Les très nombreuses références esthétiques au film d’horreur Phenomena, dans les décors comme dans le chara-design, manquent peut-être d’originalité en ce sens mais certainement pas de pertinence pour cet univers angoissant. Plusieurs découvertes macabres pendant l’aventure sauront choquer les âmes sensibles, corbeaux décapités accrochés au mur, créatures étranges piégées dans des bocaux... sans même parler de ce que l’on découvre derrière ce joli rideau rouge, pour ne certainement pas proposer un survival-horror timide dans ses visuels.


La musique principale du titre est excellente pour appuyer les phases de tension comme de panique et les autres notes pouvant être poussées tels des cris perçants contribuent bien à l’aspect anxiogène. Elle sera également efficacement dans le registre de la mélancolie au cours d’un passage bien précis, à ne pas oublier. Seules certaines partitions très dynamiques me semblent un peu hors-sujet mais ce n’est pas très grave, elles ne parasitent pas l’excellent travail rendu par ces petites notes cristallines tels des frissons d’angoisse. Voyons désormais scénario et narration qui ne sont pas en reste également.



SCENARIO / NARRATION : ★★★★★★★☆☆☆



Si l’introduction du jeu est celle de la mise en place d’un slasher des plus classiques, elle recourt à une astuce plutôt ingénieuse pour ne pas devenir trop bavarde sans pour autant ne créer aucune empathie pour les personnages, tout est centré sur la protagoniste attachante de par sa seule apparence et par l’évocation au personnage du film Phenomena.

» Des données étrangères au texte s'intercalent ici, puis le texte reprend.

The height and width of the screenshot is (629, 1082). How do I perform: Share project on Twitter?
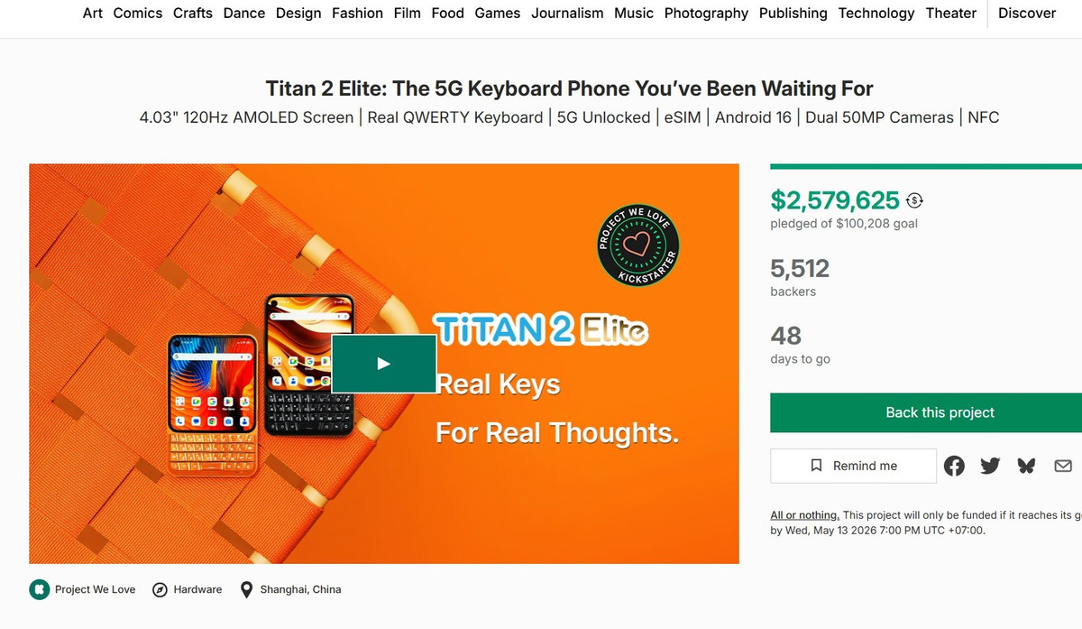pos(990,466)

C’est un procédé un peu paresseux certes, mais qui pour moi est très efficace, que ce soit avant ou après avoir vu le film, j’avais peur pour ce personnage d’apparence si innocente confrontée subitement à un monde d’horreur qui la dépasse, et ça s’est renforcé de par le fait qu’elle évoque autant le personnage du film.


Clock Tower ne fait pas que référencer gratuitement le film Phénoména, il en reprend vraiment des éléments d’intrigue fondamentaux, notamment pour l’antagonisme auquel on doit faire face, dans ses origines, ses motivations, son mode opératoire... c’est presque une adaptation non officielle à ce niveau-là. Mais comme le film est plutôt bon et peu connu, ça passe très bien pour ce jeu qui innove déjà beaucoup dans d’autres domaines, se reposer ainsi sur les forces scénaristiques et narratifs d’un film d’horreur efficace et méconnu s’avère à mes yeux un bon choix.

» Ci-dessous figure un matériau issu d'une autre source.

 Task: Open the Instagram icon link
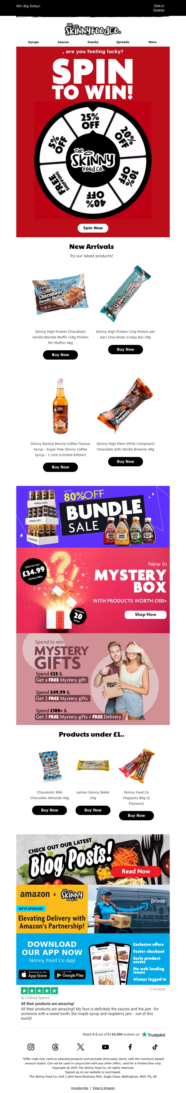click(x=31, y=1047)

Le récit du jeu a su notamment reprendre du film ce qui l’intéressait en laissant tomber tout ce qui n’y aurait pas sa place. Pas besoin d’avoir vu le film pour comprendre l’intrigue du jeu qui dispose de tous les éléments pour s’appréhender par le jeu seul. Il faut juste accepter le rythme qui réserve ses révélations en fin de partie avec une première axée sur l’ambiance, étant donné la courte durée de vie du titre ce n’est pas bien grave. Il ne faut pas être allergique bien entendu à certains clichés du genre, ce dernier étant très codifié de toute manière.


Il y a aussi quelque-chose d’autre qui peut déplaire, même si personnellement je préfère y voir une force, le passage le plus émouvant et le plus chargé en informations du jeu peut être manqué. C’est vraiment incontournable pour comprendre le scénario du jeu, les motivations des uns et des autres et avoir un peu de background pour notre protagoniste, et c’est un récit des plus tragiques. Je trouve ça très audacieux d’avoir rendu cette partie facultative et ça vient récompenser le joueur qui va jusqu’au bout du jeu, ce qui est logique vu ses nombreuses fins.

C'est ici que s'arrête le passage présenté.